(Stored entries)
# # # # # # #

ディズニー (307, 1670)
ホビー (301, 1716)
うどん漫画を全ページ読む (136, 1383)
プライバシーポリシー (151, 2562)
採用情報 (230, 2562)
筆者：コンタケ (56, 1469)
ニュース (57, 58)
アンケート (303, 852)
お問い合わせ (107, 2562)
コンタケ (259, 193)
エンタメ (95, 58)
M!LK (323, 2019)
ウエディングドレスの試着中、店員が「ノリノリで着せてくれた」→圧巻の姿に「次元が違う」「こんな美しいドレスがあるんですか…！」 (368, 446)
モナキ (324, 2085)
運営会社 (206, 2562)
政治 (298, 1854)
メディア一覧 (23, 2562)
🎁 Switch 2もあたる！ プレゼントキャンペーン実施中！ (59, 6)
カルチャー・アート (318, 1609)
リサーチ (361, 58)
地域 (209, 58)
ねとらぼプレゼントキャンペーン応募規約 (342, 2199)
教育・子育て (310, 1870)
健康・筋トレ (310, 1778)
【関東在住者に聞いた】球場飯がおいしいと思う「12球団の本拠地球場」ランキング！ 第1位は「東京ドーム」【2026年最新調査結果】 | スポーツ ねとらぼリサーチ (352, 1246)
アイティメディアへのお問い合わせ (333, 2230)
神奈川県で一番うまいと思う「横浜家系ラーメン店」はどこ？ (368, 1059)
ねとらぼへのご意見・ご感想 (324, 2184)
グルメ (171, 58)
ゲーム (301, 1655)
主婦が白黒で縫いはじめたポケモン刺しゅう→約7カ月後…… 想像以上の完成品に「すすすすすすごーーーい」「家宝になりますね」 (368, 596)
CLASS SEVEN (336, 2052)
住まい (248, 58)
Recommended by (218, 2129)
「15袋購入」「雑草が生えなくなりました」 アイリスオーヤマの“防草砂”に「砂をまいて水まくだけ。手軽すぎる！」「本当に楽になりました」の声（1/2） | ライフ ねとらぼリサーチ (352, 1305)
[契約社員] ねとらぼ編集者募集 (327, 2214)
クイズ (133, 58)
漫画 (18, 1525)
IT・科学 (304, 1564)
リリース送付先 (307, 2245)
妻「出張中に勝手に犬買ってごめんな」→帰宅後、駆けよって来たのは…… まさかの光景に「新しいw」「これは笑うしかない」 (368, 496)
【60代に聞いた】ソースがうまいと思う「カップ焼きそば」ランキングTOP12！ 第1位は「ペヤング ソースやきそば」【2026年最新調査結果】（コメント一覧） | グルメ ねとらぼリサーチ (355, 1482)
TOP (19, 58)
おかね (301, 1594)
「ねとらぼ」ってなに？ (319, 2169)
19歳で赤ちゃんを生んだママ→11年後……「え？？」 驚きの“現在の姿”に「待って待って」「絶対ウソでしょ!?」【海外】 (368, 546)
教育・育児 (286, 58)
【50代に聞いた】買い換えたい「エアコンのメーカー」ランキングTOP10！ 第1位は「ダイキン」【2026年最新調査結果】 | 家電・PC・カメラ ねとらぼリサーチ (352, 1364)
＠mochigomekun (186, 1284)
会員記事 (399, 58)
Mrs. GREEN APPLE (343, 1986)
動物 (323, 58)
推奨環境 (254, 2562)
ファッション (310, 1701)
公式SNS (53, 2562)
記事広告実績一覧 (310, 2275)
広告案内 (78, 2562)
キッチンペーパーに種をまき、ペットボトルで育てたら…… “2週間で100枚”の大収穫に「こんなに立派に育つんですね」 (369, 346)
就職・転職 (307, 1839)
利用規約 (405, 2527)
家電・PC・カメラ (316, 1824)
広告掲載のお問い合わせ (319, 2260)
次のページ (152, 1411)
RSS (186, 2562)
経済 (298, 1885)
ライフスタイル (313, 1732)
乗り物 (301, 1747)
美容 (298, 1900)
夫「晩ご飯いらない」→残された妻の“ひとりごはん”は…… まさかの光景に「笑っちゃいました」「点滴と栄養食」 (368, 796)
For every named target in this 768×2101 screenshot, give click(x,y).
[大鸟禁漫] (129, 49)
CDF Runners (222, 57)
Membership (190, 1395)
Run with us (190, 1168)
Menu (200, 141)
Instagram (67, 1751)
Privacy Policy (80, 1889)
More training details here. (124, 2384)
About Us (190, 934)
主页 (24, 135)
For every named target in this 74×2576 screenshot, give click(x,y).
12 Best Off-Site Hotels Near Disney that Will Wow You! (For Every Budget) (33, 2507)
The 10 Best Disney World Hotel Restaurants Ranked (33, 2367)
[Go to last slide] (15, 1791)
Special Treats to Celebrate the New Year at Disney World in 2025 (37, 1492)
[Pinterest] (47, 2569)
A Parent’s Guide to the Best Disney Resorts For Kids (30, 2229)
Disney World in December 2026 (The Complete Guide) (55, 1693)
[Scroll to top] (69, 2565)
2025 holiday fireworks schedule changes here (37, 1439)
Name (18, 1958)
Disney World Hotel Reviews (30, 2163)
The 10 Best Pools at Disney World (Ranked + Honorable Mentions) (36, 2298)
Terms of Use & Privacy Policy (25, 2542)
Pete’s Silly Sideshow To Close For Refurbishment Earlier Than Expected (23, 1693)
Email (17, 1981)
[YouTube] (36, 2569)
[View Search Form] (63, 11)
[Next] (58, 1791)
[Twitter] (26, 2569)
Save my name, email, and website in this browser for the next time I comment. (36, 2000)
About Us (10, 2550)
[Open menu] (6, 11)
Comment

# # # # # # #

Retype, exactly as shown, the lines from the one with "[Next] (58, 1791)" through the end of the records.

**SOLVED PROBLEM**.
[Next] (58, 1791)
[Twitter] (26, 2569)
Save my name, email, and website in this browser for the next time I comment. (36, 2000)
About Us (10, 2550)
[Open menu] (6, 11)
Comment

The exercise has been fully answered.